The website Thingiverse, a repository for all kinds of 3D-printable objects, declared itself a gun-free zone on December 18 and deleted all the various weapons projects that had been posted there, several of which were linked to from this site. ORYHARA’s 2-part AR-15 was nuked, as was Have Blue’s.
Thingiverse is owned by MakerBot. In a comment to cNet, MakerBot attorney Richard McCarthy took credit for Thingiverse’s new anti-gun position, and defined guns out of their desirable universe of things “positive” and “creative.” At least one of the AR-15 parts, Have Blue’s receiver, was posted before McCarthy added anti-gun language to Thingiverse terms and conditions; in that case, at least, McCarthy changed the conditions to suit his and the firm’s politics, and then booted the files for violating them.

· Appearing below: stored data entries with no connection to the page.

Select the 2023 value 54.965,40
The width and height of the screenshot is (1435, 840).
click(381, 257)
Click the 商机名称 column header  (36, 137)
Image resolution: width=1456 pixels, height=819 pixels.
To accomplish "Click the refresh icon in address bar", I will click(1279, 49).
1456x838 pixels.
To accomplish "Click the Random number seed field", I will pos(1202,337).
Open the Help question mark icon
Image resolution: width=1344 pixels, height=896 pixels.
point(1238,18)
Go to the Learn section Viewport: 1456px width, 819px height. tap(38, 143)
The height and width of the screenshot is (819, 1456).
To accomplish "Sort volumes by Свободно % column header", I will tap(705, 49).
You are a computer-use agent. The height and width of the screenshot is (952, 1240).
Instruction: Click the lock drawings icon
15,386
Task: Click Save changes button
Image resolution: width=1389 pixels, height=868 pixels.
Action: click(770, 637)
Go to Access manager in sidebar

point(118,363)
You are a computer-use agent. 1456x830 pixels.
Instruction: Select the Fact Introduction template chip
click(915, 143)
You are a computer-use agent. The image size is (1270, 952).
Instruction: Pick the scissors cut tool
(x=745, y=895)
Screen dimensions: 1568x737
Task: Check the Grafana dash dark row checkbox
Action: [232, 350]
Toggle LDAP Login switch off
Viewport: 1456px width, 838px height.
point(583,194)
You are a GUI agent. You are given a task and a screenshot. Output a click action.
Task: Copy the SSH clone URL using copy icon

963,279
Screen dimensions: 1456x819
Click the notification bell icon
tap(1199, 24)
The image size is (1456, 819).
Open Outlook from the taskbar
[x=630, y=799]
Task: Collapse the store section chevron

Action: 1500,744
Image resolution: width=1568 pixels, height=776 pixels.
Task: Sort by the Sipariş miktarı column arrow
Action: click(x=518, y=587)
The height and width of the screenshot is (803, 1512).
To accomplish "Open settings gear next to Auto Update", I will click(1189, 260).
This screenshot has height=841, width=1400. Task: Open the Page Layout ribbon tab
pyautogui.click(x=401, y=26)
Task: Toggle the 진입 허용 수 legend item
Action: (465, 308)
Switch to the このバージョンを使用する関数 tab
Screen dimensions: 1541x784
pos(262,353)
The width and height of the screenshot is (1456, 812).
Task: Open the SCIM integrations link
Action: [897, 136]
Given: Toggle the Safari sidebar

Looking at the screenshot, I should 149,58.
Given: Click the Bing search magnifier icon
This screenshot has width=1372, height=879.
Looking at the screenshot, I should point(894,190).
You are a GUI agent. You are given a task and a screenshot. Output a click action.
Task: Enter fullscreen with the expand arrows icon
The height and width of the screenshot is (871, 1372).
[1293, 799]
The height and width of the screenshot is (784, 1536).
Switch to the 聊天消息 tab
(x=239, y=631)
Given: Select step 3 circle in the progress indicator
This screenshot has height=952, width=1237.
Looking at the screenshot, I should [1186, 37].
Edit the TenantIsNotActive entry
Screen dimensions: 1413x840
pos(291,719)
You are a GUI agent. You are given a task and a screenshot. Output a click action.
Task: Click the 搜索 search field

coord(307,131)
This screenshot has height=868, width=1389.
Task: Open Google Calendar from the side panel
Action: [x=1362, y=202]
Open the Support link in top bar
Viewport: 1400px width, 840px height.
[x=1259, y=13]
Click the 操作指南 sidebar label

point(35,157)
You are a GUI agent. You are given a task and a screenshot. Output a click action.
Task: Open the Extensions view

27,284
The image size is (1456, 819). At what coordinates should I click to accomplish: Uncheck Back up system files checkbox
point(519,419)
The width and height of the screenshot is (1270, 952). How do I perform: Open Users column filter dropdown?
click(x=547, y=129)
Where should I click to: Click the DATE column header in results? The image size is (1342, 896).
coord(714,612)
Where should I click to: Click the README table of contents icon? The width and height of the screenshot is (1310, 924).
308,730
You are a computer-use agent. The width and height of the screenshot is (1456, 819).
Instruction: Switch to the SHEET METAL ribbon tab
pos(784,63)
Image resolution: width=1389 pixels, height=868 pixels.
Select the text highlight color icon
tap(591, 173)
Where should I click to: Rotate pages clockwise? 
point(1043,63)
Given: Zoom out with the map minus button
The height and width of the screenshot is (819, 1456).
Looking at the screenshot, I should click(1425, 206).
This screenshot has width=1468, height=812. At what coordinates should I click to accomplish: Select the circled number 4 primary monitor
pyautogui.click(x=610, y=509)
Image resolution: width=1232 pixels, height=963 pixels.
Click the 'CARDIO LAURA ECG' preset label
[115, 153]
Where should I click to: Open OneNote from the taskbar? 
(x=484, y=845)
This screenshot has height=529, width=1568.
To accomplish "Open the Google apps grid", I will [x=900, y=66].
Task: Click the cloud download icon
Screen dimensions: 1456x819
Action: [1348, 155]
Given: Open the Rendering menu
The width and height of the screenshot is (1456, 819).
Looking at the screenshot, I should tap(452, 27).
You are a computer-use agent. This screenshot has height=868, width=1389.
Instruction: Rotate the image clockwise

Several anti-gun tech journalists, including cNet’s Rich Brown and Business Insider’s Dylan Love crowed about this development, taking credit in turn for motivating McCarthy into pulling the plug.
As one of the nuked projects’ designers says, “their site, their rules.” He goes on to point out that a lot of the stuff they do host is empty files or crap that won’t print. Read The Whole Thing™, but start with the excerpt here:
I’ve never really liked the manner in which it was run. There was far too little quality control and far too much useless junk.
Thing 21574 … but the actual file (required when posting a ‘thing’) is an empty file. So what does this mean?
It means that a user made a thing, printed it, took a picture of it, and posted it as a ‘thing’ with a picture but did not include the file others would need to print it.
And this thing became featured on their front page! this empty thing. this thing with no actual thing in it. This thing is a very clear violation of the terms of use, which prohibit posting of a thing without the source files needed to make it.
Thing 19294 is not a thing at all. It is a pile of scrap ABS from failed prints…. I could spend hours combing through thingiverse looking for all of the things i don’t like, but i have better things to do with my time.
Every time I see a thing posted with “I haven’t printed this. hope it works,” I sigh and shake my head. This user has now unloaded the testing of his or her model onto the other users of thingiverse. We have to spend our printer time and filament proving out this untested design. And if the model in question is not marked ‘work in progress’ then one should expect it to work out of the box.
There is a bit of “sour grapes” in that, perhaps, but the guy is just hosting his own file now, and he’s out of the reach of, dare we call it, McCarthyism. Information wants to be free… and you can’t kill the signal. 3D image files are pure digits, pure signal, they are dimensionless, weightless, spaceless things, things that can cross borders, mountains, oceans, political boundaries and internet blackouts with seeming ease, and be gone without a trace.
No wonder totalitarians, whether fully-realized or merely incipient, don’t like this technology. All the more reason for us to learn and adopt it.